> **Job A**:
Please reproduce the passage of the Merge k Sorted Lists write-up that begins at the words "Let N = total" and stops after "values, sort, rebuild.".
> **Job B**:
Render this sentence from the Merge k Sorted Lists write-up in Spanish: "Collecting and rebuilding are both O(N); the sort at L2 is the only superlinear step."

> **Text provided**:
——————————

23. Merge k Sorted Lists (Hard)

Problem

You are given an array of k linked lists, each sorted in ascending order. Merge them into one sorted linked list and return its head.

Example

• lists = [[1,4,5],[1,3,4],[2,6]] → [1,1,2,3,4,4,5,6]
• lists = [] → []
• lists = [[]] → []

Let N = total number of nodes across all k lists.

LeetCode 23 · Link · Hard

Approach 1: Brute force, dump values, sort, rebuild

Walk every list, collect values, sort, rebuild.

class ListNode:
    def __init__(self, val=0, next=None):
        self.val = val
        self.next = next

def merge_k_lists(lists):
    values = []
    for head in lists:
        while head:
            values.append(head.val)    # L1: O(1) per node, N total
            head = head.next
    values.sort()                      # L2: O(N log N)
    dummy = ListNode()
    tail = dummy
    for v in values:
        tail.next = ListNode(v)        # L3: O(1) per node
        tail = tail.next
    return dummy.next

Where the time goes, line by line

Variables: k = number of input lists, N = total nodes across all lists.

Line	Per-call cost	Times executed	Contribution
L1 (collect)	O(1)	N	O(N)
L2 (sort)	O(N log N)	1	O(N log N) ← dominates
L3 (rebuild)	O(1)	N	O(N)

Collecting and rebuilding are both O(N); the sort at L2 is the only superlinear step.

Complexity

• Time: O(N log N), driven by L2.
• Space: O(N).

Ignores sortedness.

Approach 2: Sequential pairwise merge

Merge list 0 with list 1, then the result with list 2, etc.

def merge_two(l1, l2):
    dummy = ListNode()

——————————

> **Raw records**:
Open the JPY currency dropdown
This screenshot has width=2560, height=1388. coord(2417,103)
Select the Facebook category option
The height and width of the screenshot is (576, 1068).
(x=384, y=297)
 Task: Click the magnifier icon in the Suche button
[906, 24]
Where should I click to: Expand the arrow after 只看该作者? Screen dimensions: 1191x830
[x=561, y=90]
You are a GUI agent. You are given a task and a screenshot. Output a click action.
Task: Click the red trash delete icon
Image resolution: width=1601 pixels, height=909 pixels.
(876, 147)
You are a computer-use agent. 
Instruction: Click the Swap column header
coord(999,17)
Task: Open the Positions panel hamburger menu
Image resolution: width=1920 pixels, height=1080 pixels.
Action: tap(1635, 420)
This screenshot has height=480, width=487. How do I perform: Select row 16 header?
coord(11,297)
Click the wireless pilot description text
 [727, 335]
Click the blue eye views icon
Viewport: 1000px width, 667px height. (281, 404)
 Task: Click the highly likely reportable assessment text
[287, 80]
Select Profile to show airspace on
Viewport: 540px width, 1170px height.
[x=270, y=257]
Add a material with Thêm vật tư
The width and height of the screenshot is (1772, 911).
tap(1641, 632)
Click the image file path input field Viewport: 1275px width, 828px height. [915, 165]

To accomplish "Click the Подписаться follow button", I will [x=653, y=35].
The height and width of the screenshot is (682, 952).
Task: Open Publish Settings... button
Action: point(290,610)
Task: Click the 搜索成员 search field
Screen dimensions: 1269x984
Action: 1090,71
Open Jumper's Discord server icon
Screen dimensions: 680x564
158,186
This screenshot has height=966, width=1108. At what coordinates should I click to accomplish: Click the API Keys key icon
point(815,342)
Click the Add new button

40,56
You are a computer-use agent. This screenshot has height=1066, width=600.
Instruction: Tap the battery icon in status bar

——————————

> **Correct response A**:
Let N = total number of nodes across all k lists.

LeetCode 23 · Link · Hard

Approach 1: Brute force, dump values, sort, rebuild

Walk every list, collect values, sort, rebuild.

> **Correct response B**:
Tanto la recolección como la reconstrucción son O(N); la ordenación en L2 es el único paso superlineal.